Paragraph 4: Short-term vs Long-term Effects of Trade on Debt
Topic Sentence: Trade can cause problems in the short term but can help reduce debt in the long term if managed well.
Key Points to Include:
Explanation: At first, trade can increase debt if imports grow faster than exports. Over time, selling more valuable products can help reduce debt.
Examples and Evidence:
Kenya: When Kenya opened its markets in the 1990s, imports increased quickly, making debt problems worse in the short term.
South Korea: Focused on selling high-value products like electronics, which helped lower its debt-to-GDP ratio from 45% in the 1980s to 35% by 2000.
Analysis:
Time Differences: Trade can make debt worse at first but better in the long run.
Big vs Small Economies: Big countries can handle the short-term problems better than small ones.
Evaluation: Trade can help reduce debt, but countries need to plan for the short-term problems first.

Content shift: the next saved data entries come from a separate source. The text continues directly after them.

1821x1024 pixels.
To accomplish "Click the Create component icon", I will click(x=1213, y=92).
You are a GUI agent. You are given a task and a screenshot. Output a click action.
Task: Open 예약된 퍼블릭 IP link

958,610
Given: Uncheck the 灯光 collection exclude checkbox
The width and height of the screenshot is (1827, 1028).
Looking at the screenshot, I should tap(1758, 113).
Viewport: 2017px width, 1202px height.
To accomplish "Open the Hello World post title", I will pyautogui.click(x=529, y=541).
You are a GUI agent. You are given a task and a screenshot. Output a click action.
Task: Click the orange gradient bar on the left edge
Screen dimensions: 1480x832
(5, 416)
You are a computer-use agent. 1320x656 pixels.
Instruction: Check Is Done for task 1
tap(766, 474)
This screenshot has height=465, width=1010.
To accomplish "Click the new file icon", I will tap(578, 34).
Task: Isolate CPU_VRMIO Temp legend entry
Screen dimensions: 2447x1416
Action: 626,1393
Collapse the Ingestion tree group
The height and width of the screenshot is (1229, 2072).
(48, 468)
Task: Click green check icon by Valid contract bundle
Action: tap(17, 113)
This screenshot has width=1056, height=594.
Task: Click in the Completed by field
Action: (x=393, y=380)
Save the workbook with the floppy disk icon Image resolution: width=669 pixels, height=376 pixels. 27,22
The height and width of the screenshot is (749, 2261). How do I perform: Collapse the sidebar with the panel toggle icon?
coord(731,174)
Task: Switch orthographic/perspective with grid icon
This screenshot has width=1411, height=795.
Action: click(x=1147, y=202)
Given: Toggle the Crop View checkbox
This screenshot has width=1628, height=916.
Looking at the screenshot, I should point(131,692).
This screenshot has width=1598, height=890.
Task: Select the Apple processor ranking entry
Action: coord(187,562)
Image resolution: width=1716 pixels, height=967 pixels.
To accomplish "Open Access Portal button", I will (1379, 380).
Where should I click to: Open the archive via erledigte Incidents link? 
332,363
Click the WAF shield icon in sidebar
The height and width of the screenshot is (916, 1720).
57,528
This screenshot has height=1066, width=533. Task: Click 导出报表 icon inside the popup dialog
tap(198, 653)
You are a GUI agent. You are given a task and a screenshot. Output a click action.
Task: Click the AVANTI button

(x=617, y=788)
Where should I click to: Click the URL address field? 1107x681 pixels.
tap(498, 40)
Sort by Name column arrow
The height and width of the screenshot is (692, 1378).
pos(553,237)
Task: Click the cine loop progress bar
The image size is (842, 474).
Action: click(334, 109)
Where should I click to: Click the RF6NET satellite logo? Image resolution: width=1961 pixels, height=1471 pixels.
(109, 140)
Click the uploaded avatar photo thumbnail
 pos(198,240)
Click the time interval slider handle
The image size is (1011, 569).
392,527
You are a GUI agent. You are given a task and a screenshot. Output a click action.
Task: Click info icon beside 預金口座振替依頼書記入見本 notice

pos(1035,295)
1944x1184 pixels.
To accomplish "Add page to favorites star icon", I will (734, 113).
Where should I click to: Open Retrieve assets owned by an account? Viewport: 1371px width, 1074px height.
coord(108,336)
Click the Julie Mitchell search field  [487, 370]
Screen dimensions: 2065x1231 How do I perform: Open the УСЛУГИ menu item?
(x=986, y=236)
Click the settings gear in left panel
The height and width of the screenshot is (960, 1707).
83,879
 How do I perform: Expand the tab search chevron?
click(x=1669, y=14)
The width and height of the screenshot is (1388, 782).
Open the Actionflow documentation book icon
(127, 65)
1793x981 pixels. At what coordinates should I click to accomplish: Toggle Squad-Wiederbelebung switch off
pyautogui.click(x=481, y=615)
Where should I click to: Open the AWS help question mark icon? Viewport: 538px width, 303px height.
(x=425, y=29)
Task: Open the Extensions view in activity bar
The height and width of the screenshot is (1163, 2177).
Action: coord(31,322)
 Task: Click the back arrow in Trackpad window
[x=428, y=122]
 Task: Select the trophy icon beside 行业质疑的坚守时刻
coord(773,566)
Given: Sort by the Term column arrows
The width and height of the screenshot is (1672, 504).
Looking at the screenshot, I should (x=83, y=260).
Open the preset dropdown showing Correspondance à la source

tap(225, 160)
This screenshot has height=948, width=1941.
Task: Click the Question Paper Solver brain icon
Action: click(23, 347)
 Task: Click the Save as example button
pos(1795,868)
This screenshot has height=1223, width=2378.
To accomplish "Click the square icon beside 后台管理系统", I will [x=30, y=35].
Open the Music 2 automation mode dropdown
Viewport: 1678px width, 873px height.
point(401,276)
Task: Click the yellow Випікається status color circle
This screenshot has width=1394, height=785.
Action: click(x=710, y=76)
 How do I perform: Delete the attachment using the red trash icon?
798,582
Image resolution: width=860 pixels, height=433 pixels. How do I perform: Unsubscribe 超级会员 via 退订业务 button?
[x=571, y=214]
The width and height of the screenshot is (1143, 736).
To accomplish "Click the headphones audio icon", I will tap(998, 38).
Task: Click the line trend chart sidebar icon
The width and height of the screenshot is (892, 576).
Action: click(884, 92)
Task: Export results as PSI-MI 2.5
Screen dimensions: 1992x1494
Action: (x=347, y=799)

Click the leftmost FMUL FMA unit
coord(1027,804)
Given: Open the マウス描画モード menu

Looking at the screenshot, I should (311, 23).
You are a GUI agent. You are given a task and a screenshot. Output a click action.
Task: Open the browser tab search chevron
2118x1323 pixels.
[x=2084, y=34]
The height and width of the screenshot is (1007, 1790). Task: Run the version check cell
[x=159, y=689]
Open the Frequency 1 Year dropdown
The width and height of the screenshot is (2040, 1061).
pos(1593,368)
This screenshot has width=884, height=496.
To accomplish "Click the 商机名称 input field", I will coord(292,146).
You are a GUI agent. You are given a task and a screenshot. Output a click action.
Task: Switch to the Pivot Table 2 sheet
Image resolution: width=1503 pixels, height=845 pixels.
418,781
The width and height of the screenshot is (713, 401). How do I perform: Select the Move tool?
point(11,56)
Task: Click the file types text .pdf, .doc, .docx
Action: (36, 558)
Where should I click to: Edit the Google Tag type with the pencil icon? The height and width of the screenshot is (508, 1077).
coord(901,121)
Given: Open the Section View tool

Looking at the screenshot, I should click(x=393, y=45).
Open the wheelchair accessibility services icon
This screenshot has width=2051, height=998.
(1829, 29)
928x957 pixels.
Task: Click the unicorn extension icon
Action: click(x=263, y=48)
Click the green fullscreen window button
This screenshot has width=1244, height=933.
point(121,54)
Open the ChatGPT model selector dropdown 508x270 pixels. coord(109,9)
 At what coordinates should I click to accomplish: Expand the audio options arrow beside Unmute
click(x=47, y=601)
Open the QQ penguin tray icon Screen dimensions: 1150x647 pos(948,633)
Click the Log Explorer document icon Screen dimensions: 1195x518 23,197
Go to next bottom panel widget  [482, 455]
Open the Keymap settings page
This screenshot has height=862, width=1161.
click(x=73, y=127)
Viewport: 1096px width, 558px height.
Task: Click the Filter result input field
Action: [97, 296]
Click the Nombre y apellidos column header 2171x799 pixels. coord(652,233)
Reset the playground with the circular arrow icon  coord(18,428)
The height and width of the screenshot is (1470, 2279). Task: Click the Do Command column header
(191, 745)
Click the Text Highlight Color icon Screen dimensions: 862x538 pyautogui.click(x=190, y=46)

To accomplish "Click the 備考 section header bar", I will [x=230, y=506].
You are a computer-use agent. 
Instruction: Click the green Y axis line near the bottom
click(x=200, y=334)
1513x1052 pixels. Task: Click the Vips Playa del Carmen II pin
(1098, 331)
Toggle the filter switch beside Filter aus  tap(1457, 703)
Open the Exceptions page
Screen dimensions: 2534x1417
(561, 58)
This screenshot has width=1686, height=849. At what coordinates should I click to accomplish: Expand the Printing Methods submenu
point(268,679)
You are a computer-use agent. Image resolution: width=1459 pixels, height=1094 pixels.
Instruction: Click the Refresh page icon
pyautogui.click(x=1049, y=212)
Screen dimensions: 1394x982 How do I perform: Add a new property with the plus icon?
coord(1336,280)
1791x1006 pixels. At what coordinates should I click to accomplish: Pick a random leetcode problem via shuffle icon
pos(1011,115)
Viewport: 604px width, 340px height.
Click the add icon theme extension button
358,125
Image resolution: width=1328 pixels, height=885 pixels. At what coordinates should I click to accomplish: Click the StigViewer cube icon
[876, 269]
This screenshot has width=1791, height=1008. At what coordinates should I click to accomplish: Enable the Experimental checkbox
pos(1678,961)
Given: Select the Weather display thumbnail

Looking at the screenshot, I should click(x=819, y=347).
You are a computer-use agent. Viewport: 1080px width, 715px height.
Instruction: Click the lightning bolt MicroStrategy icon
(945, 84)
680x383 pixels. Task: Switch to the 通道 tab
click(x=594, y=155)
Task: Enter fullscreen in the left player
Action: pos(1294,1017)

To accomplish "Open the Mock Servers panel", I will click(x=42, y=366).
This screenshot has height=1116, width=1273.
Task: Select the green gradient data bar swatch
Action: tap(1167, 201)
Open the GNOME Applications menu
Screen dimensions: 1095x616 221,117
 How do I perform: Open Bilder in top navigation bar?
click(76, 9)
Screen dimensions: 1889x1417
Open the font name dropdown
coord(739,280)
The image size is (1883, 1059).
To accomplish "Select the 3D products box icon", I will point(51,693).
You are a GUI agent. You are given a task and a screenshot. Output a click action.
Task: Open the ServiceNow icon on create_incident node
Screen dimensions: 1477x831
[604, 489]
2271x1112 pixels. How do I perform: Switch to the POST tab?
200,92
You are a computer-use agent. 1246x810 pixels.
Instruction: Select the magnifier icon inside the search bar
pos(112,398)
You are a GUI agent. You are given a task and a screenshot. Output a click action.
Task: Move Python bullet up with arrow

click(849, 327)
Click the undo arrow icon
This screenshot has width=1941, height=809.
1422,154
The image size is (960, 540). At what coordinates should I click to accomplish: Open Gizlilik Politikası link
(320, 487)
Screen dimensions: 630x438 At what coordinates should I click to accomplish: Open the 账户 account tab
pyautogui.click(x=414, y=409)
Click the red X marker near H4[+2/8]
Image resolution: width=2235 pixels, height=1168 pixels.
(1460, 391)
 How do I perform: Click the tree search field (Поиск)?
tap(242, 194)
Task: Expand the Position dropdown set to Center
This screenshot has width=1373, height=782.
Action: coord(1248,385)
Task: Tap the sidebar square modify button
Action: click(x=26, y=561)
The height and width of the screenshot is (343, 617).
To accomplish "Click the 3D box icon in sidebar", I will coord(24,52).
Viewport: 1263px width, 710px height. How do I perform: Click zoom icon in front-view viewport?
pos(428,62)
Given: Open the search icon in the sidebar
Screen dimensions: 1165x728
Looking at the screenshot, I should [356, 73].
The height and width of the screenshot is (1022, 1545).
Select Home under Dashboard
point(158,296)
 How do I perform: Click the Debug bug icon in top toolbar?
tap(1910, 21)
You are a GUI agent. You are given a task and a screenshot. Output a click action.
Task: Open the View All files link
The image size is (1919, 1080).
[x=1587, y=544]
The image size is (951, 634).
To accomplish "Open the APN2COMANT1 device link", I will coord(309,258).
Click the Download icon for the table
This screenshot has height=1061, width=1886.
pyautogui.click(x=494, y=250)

Paragraph 5: How Trade Works Better with Debt Relief Programs
Topic Sentence: Trade can help solve debt problems more effectively if countries also get help like debt relief programs.
Key Points to Include:
Explanation: Debt relief programs reduce what countries owe, making it easier for them to invest in products to sell.
Examples and Evidence:
Uganda: Was part of a debt relief program that cut its debt by 90%, allowing it to focus on growing its exports.
Jamaica: Relied mostly on trade without debt relief, so its debt stayed above 120% of GDP until 2015.
Analysis:
Where it Works Best: Poorer countries benefit more from debt relief combined with trade.
Big vs Small Countries: Small countries find debt relief more helpful than big ones.
Evaluation: Trade alone isn’t enough. Debt relief programs make it easier for trade to help reduce debt.
Conclusion
Summary of Key Points:
Trade can help reduce debt by bringing in money and keeping the currency stable.
However, trade alone cannot fix problems caused by corruption, unfair rules, or low-value exports.
Debt relief and better governance are also needed to solve the debt crisis.
Judgement:
Trade can solve some parts of the debt problem but not everything. The best way to fix the debt crisis is to use trade together with debt relief and better rules for trade.